SAS-40 was tested in the Salmonella typhimurium reverse mutation assay according to OECD/EC guidelines with five histidine-requiring strains of Salmonella typhimurium (TA1535, TA1537, TA1538, TA98 and TA100) with and without metabolic activation (S9 -mix). Based on the results of this study it can be concluded that SAS-40 is not mutagenic in the Salmonella typhimurium reverse mutation assay.

PTE:

Phenyl-tolyl-ethane was tested in the Salmonella typhimurium reverse mutation assay according to OECD/EC guidelines with four histidine-requiring strains of Salmonella typhimurium (TA1535, TA1537, TA98 and TA100) and in tester strain WP2uvrA with and without metabolic activation (S9 -mix).
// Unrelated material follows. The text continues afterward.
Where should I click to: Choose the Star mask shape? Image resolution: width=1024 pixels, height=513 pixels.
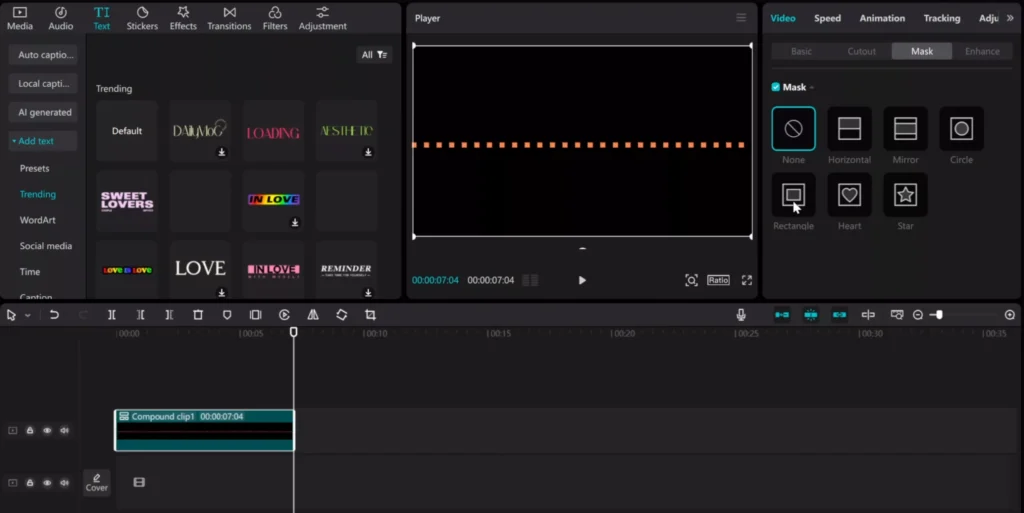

Phenyl-tolyl-ethane did not induce a significant dose-related increase in the number of revertant (His+) colonies in each of the four tester strains (TA1535, TA1537, TA98 and TA100) and in the number of revertant (Trp+) colonies in tester strain WP2uvrA both in the absence and presence of S9-metabolic activation.

In vitro chromosome aberration:

1,1 -DPE:

XZ 95510, a distillate containing 75% diphenylethane (DPE), was tested for clastogenic potential using Chinese hamster ovary (CHO) cells -in vitro according to OECD guideline 473 (In vitro Mammalian Chromosome Aberration Test). Cell cultures were exposed to XZ 95510 at concentrations of 5, 10, 20 and 40 ug/ml , both in the presence and absence of a metabolic activation system (Aroclor- 1254 induced rat liver S9-mix) . There was no reproducible evidence that XZ 95510 induced chromosome aberrations and there was no indication of chromosomal ploidy changes in either the presence or absence of the metabolic activation system.

PTE:

A study according to OECD guideline 473 was performed to assess the effect of Phenyl-tolyl-ethane on the number of chromosome aberrations in cultured peripheral human lymphocytes in the presence and absence of a metabolic activation system (phenobarbital and ß-naphthoflavone induced rat liver S9-mix). Phenyl-tolyl-ethane was not clastogenic in human lymphocytes under the experimental conditions described.

Mouse Lymphoma Assay:

PTE:

This study according to OECD guideline 476 was performed to investigate the potential of PTE to induce mutations at the mouse lymphoma thymidine kinase locus using the cell line L5178Y.

The test item did not induce mutations in the mouse lymphoma thymidine kinase locus assay using the cell line L5178Y in the absence and presence of metabolic activation. Therefore, PTE is considered to be non-mutagenic under the conditions of the mouse lymphoma assay.

DNA Damage and Repair, Unscheduled DNA Synthesis in Mammalian Cells In Vitro

A sample of 99% diphenyl ethane was tested for genotoxicity by measuring unscheduled DNA synthesis (U.D. S.) in primary rat hepatocytes in -vitro according to OECD guideline 482 (Genetic Toxicology: DNA Damage and Repair, Unscheduled DNA Synthesis in Mammalian Cells In Vitro). None of the concentrations of 99% diphenyl ethane showed any evidence of increase DNA labelling. It was concluded that 99% diphenyl ethane showed no evidence of genotoxicity in this U. D. S. assay.

Genetic toxicity in vivo:

Micronucleus Assay:

SAS-40:

In a mouse micronucleus test following OECD-guideline 474 under GLP conditions, SAS-40 was administered intraperitoneally at the maximun tolerated dose (400 mg/kg bw).

SAS-40 did not significantly increase the number of micronucleated polychromatic erythrocytes or significantly decrease the ratio of polychromatic to normochromatic erythrocytes at any of the time points. It can be concluded that SAS-40 does not induce micronuclei.

Conclusion:

All in vitro and in vivo tests in genetic toxicity showed negative results. There is no reason to believe that the negative results would not be relevant to humans. No further testing is required.


Justification for selection of genetic toxicity endpoint
Conclusion based on the following assays: Bacterial reverse mutation assay (Ames test); Mammalian cell gene mutation assay; In vitro mammalian chromosome aberration test;DNA Damage and Repair (Unscheduled DNA Synthesis in Mammalian Cells In Vitro); in vivo micronucleus assay

Short description of key information:
Negative in all tests conducted (for details, see below).

Endpoint Conclusion: No adverse effect observed (negative)

Justification for classification or non-classification

Based on the available data, no classification is needed.